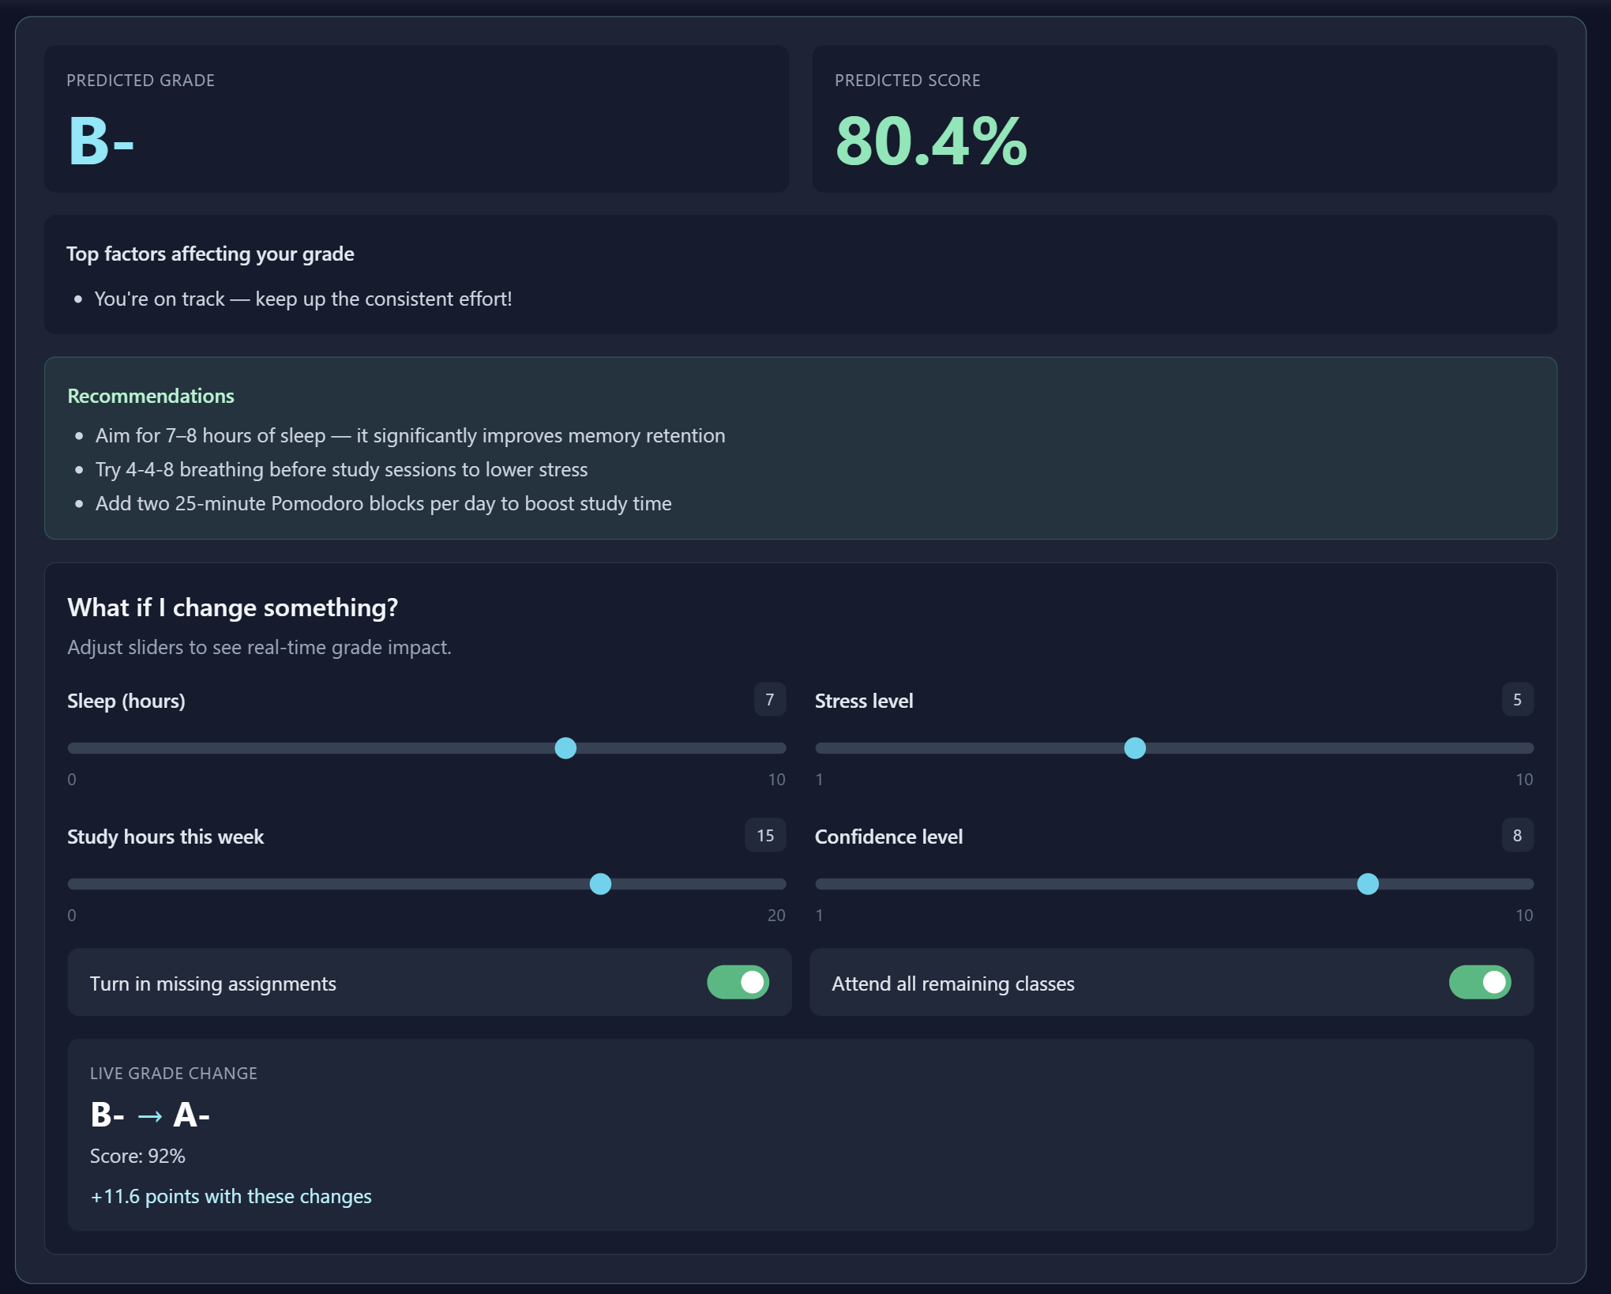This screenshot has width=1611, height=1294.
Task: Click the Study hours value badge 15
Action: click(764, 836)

...

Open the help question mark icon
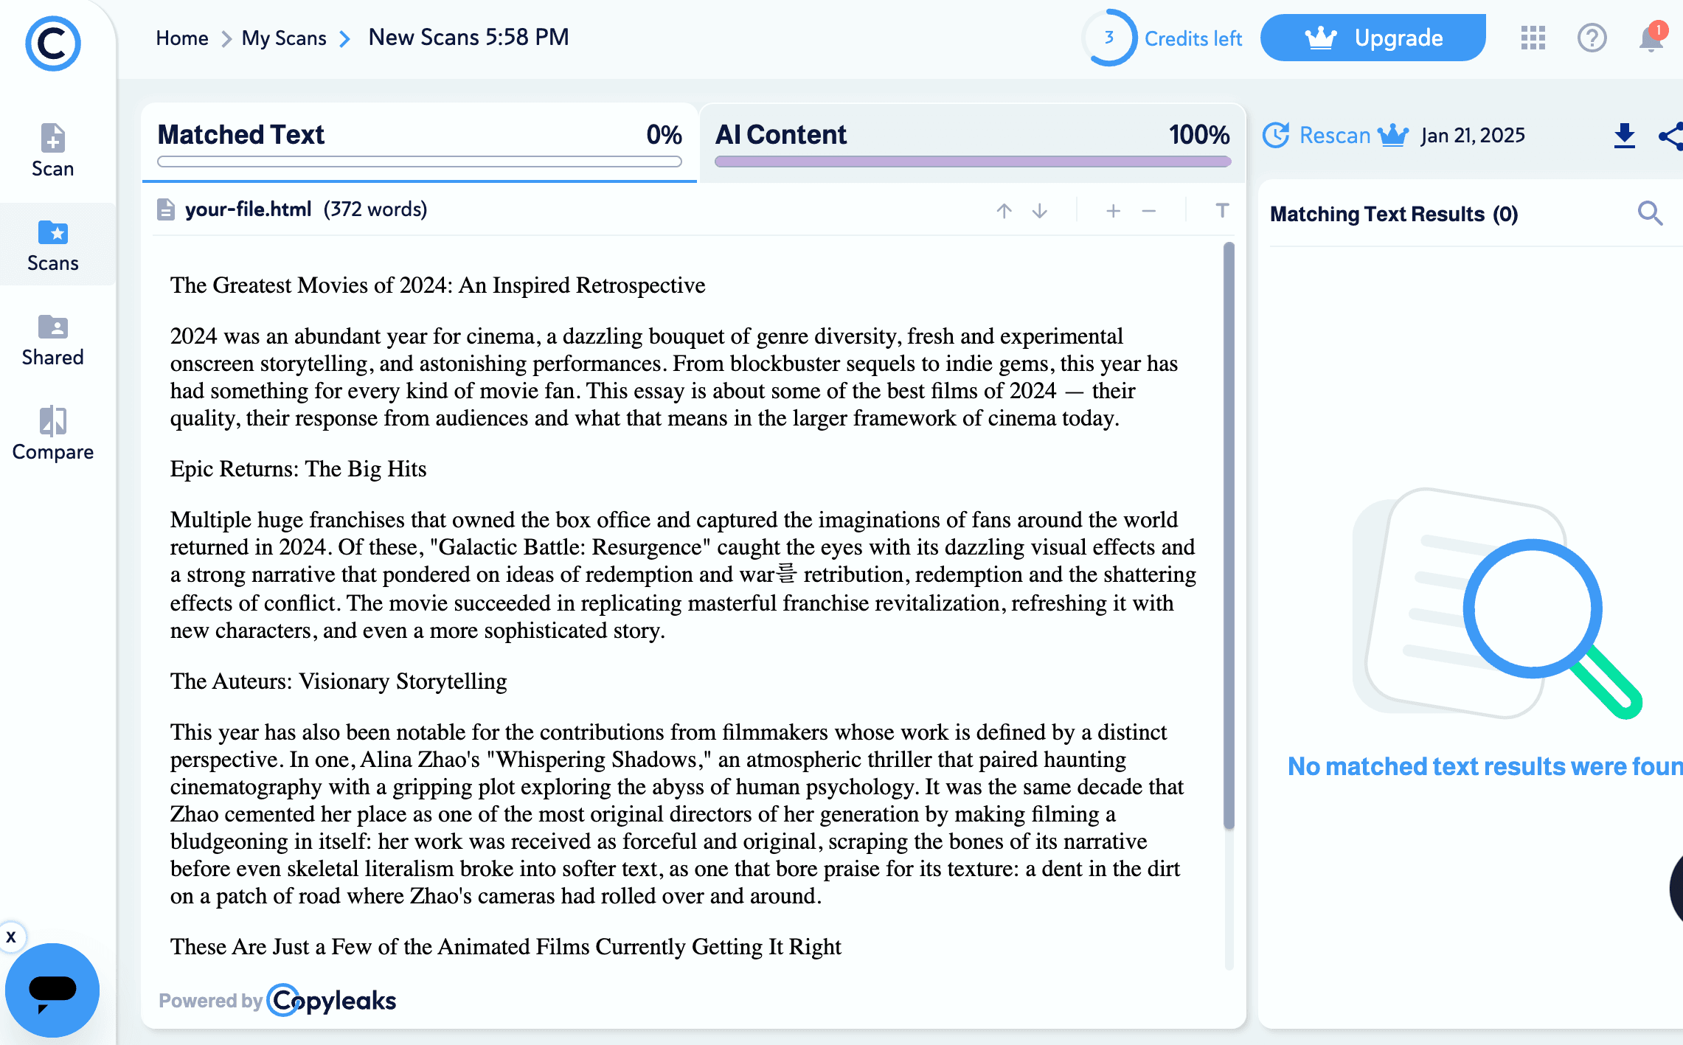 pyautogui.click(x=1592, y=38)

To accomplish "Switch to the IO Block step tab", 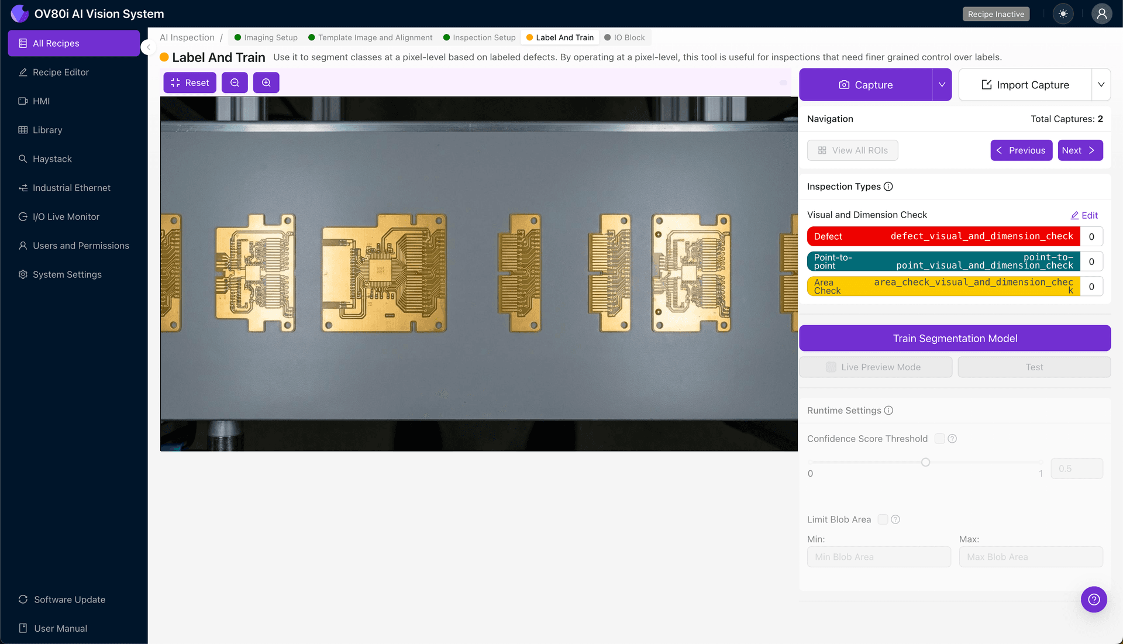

_Exercise aim_
Your answer is the exact run of lines above from the one with "Open the help question mark icon" through the one with "the IO Block", both ends included, minus any picture.

_Output for this exercise_
Open the help question mark icon
 pyautogui.click(x=1592, y=38)

To accomplish "Switch to the IO Block step tab", 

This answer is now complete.